# PAGE EXTRACT:
========================================================================
Bookmark and Share

Notice: On March 31, it was announced that Statalist is moving from an email list to a forum. The old list will shut down at the end of May, and its replacement, statalist.org is already up and running.


[Date Prev][Date Next][Thread Prev][Thread Next][Date Index][Thread Index]

st: RE: How to perfom very simple manipulations in large data sets more efficiently


From   Nick Cox <n.j.cox@durham.ac.uk>
To   "'statalist@hsphsun2.harvard.edu'" <statalist@hsphsun2.harvard.edu>
Subject   st: RE: How to perfom very simple manipulations in large data sets more efficiently
Date   Fri, 12 Aug 2011 15:56:44 +0100

This is clear but the problem nevertheless retains some ambiguity. 

First, these approaches aren't equivalent. (1) loses all the data except for those observation(s) that are equal to the minimum. (2) keeps all the data. 

Second, as the sentence above hints, in general there could be several observations that tie for minimum on X. Perhaps you are confident that this won't bite for your application. 

A variant on (1) is 

sum X, meanonly
su Y if X==r(min)

which will tell you about duplicates. 

It doesn't answer your question, but I'll record nevertheless that some of this territory was reviewed in 

SJ-11-2 dm0055  . . . . . . . . . . . . . .  Speaking Stata: Compared with ...
========================================================================
# DATA EXTRACT:
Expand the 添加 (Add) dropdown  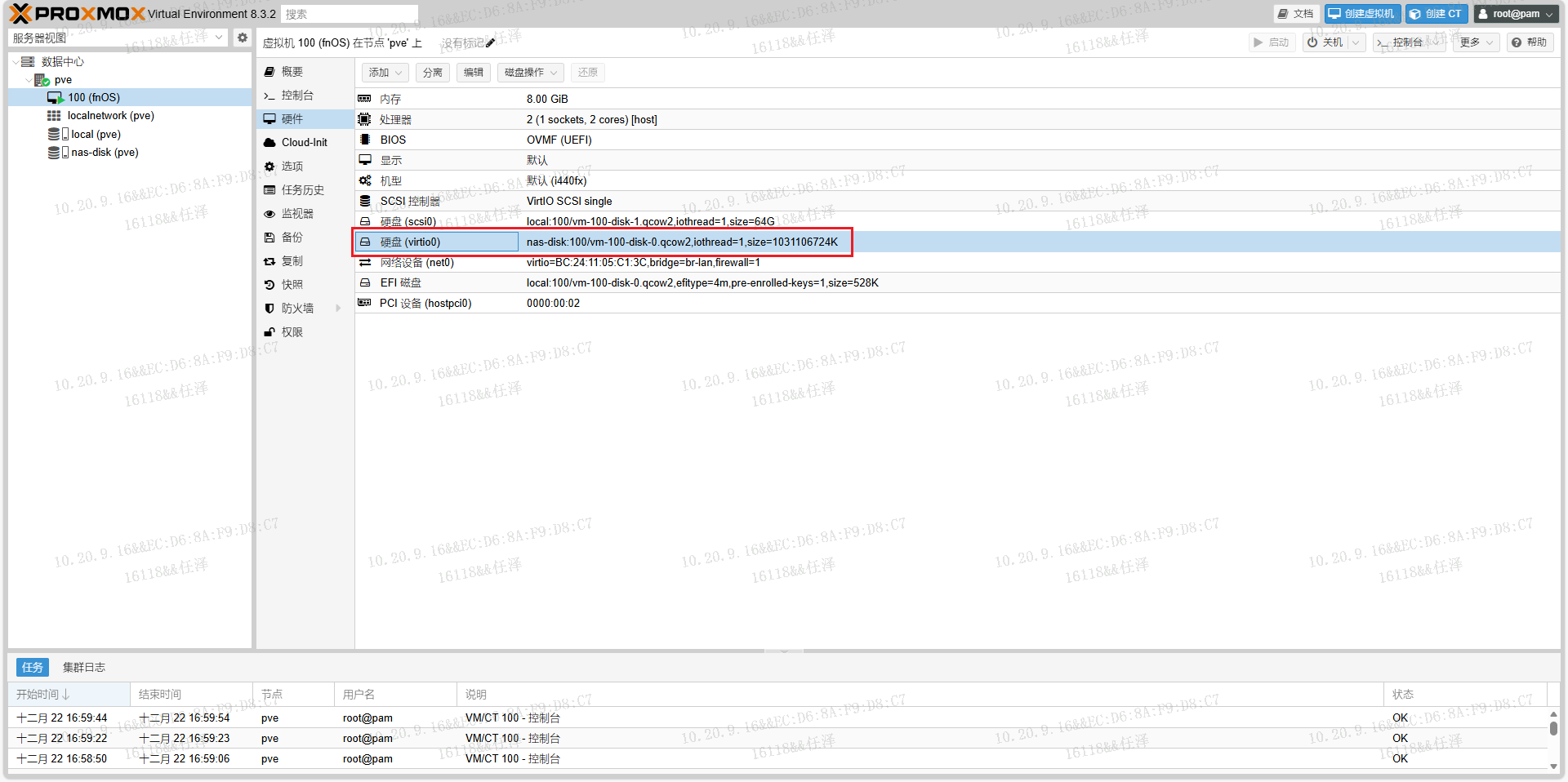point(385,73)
========================================================================
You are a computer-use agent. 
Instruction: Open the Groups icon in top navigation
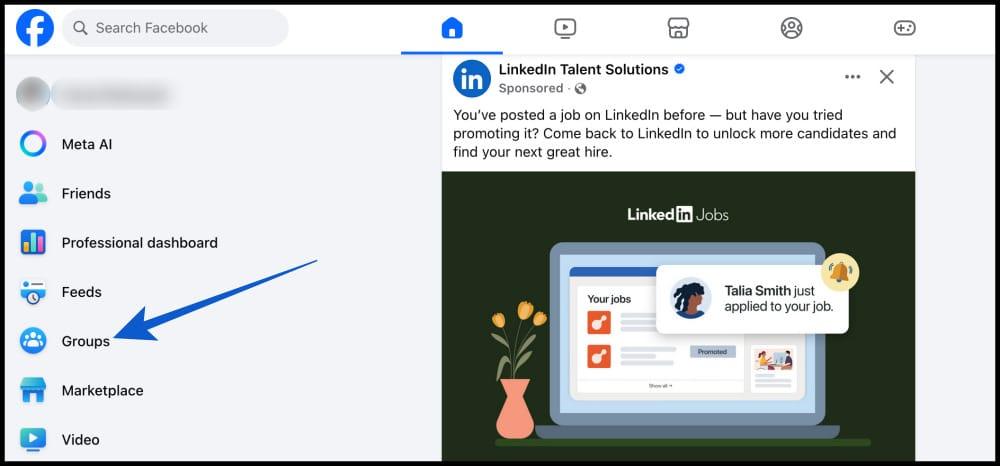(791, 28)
========================================================================
# TASKS:
1. Answer the following about the Statalist message on simple manipulations in large data sets:
(a) On what date was it announced that Statalist is moving from an email list to a forum?
(b) Which of the two approaches keeps all the data?
(c) What will the variant on (1) tell you about?
2. Continue the Statalist message on simple manipulations in large data sets from the point at which it stops.
The listing is separate material and has no connection to the Statalist message.

# FINAL ANSWERS:
1.
(a) March 31
(b) Approach (2)
(c) Duplicates

2.
        . . . . . . . . . . . . . . . . . . . . . . . . . . . . . .  N. J. Cox
        Q2/11   SJ 11(2):305--314                                (no commands)
        reviews techniques for relating values to values in other
        observations

As you are doing this thousands of times, I think you need to get some timings for a few sample datasets. 

Nick 
n.j.cox@durham.ac.uk 


-----Original Message-----
From: owner-statalist@hsphsun2.harvard.edu [mailto:owner-statalist@hsphsun2.harvard.edu] On Behalf Of Tiago V. Pereira
Sent: 12 August 2011 15:43
To: statalist@hsphsun2.harvard.edu
Subject: st: How to perfom very simple manipulations in large data sets more efficiently

Dear statalisters,

I have to perform extremely simple tasks, but I am struggling with the low
efficiency of my dummy implementations. Perhaps you might have smarter
ideas.

Here is an example:

Suppose I have two variables, X and Y.

I need to the get value of Y that is associated with the smallest value of X.

What I usually do is:

(1) simple approach 1

*/ ------ start --------
sum X, meanonly
keep if X==r(min)
local my_value = Y[1]
*/ ------ end --------

(2) simple approach 2

*/ ------ start --------
sort X
local my_value = Y[1]
*/ ------ end --------

These approaches are simple, and work very well for small data sets. Now,
I have to repeat that procedure 10k times, for data sets that range from
500k to 1000k observations. Hence, both procedures 1 and 2 become clearly
slow.

If you have any tips, I will be very grateful.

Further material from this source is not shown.